Just a year ago, a top British Jewry group, the Board of Deputies, told current Finance Minister Bezalel Smotrich, when he visited London, to “leave Europe,” and called him a “disgrace.” The survey was conducted by Survation over three weeks in January.
The survey shows that about three-quarters of UK Jews thought Israel was “important to their identity,” while an even higher number said that “Jews living abroad were within their rights to criticize Israel’s government in public if the situation demanded.”
When asked the following questions: “To what extent, if at all, would the inclusion of politicians in the Israeli government, deemed to be far right, impact your feelings toward Israel?” About 52% said it “impacts” their feelings, while about 42% said it “doesn’t impact.”
The survey also found that the younger the respondents, the less likely they were to consider Israel important. The figure starts at 82%, for those aged 55 and above who said Israel was “very” or “quite” important to them. It drops to 75% among those aged 35-54, then to 68% for the 18-34 age group.
When asked about criticizing Israel, age was a key component in the attitudes of UK Jews, the survey found. “More than 85% of Jews aged 18-34 were happy to criticize Israel in public, but fewer than 70% of those aged 55 and above felt they would do so,” the report reads.
Many young Jews in the UK said they opposed dialogue of their leadership with Israeli far-right ministers; “38% of younger adults advised against such a meeting whereas among those aged 55+, only 20% would shun them,” the report reads.
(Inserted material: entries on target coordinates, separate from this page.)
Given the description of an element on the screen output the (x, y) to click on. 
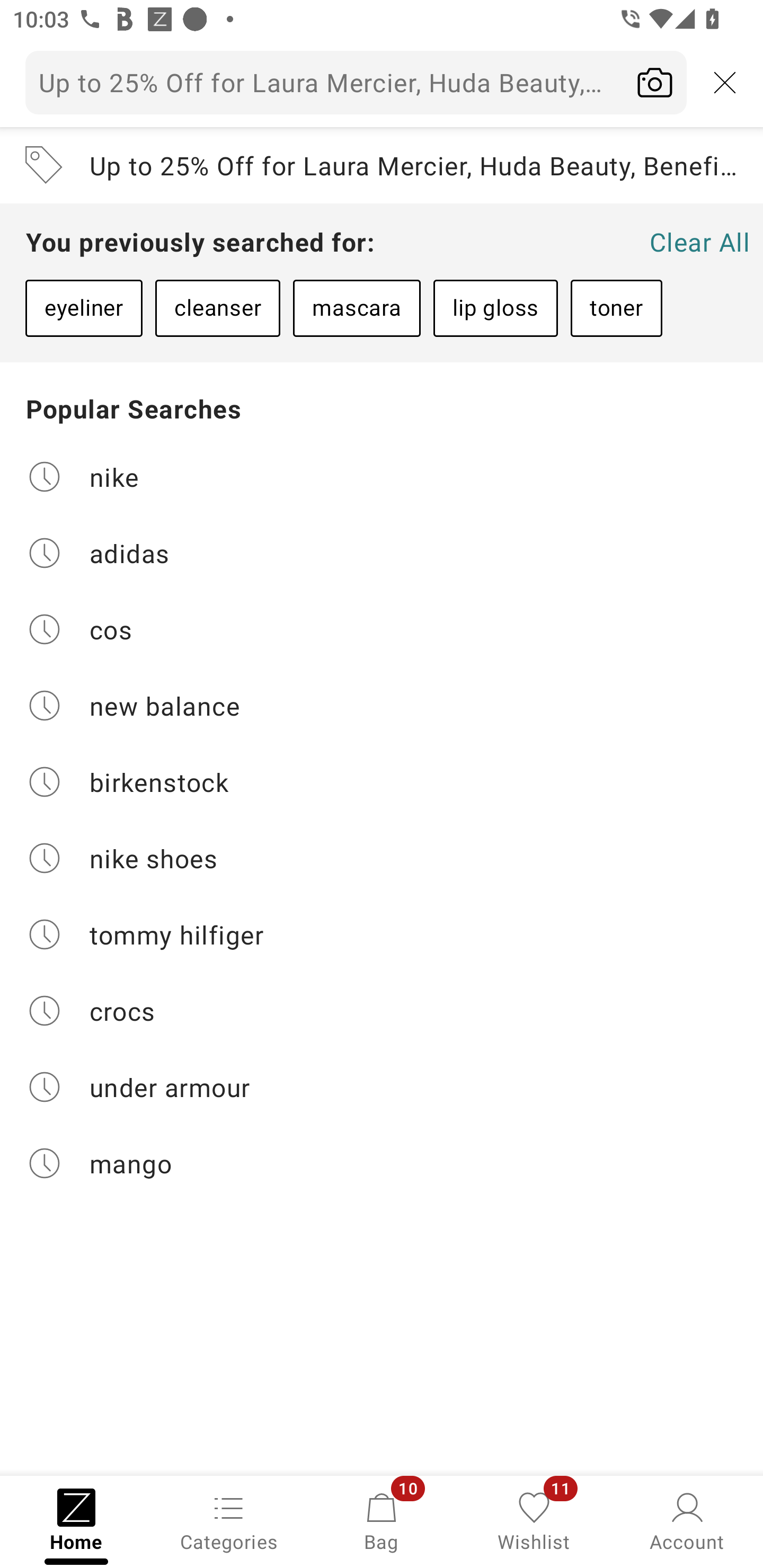
Clear All (699, 241)
eyeliner (83, 308)
cleanser (217, 308)
mascara (356, 308)
lip gloss (495, 308)
toner (616, 308)
nike (381, 476)
adidas (381, 552)
cos (381, 629)
new balance (381, 705)
birkenstock (381, 781)
nike shoes (381, 858)
tommy hilfiger (381, 934)
crocs (381, 1010)
under armour (381, 1086)
mango (381, 1163)
Categories (228, 1519)
Bag, 10 new notifications Bag (381, 1519)
Wishlist, 11 new notifications Wishlist (533, 1519)
Account (686, 1519)
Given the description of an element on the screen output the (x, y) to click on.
More than half said inclusion of far-right ministers impacts their feelings
In addition, more than half of the respondents, 52%, said the inclusion of far-right Israeli ministers in the current Netanyahu-led government “impacts” their feelings towards Israel. Interestingly, 58% said, “British Jewish leaders should still meet these politicians if called to do so.” This is interesting since a year ago, a top British Jewry group, the Board of Deputies, told now Finance Minister Bezalel Smotrich to “leave Europe,” and called him a “disgrace,” when he visited London.
Interestingly, the young Jews in the UK were more against dialogue of their leadership with Israeli far-right ministers. “38% of younger adults advised against such a meeting whereas, among those aged 55+, only 20 percent would shun them,” the Jewish News revealed.
70% of the respondents of all ages said that they didn’t think the Israelis “care” what the Jews in the Diaspora think of their government.
The survey was conducted by Survation over three weeks in January.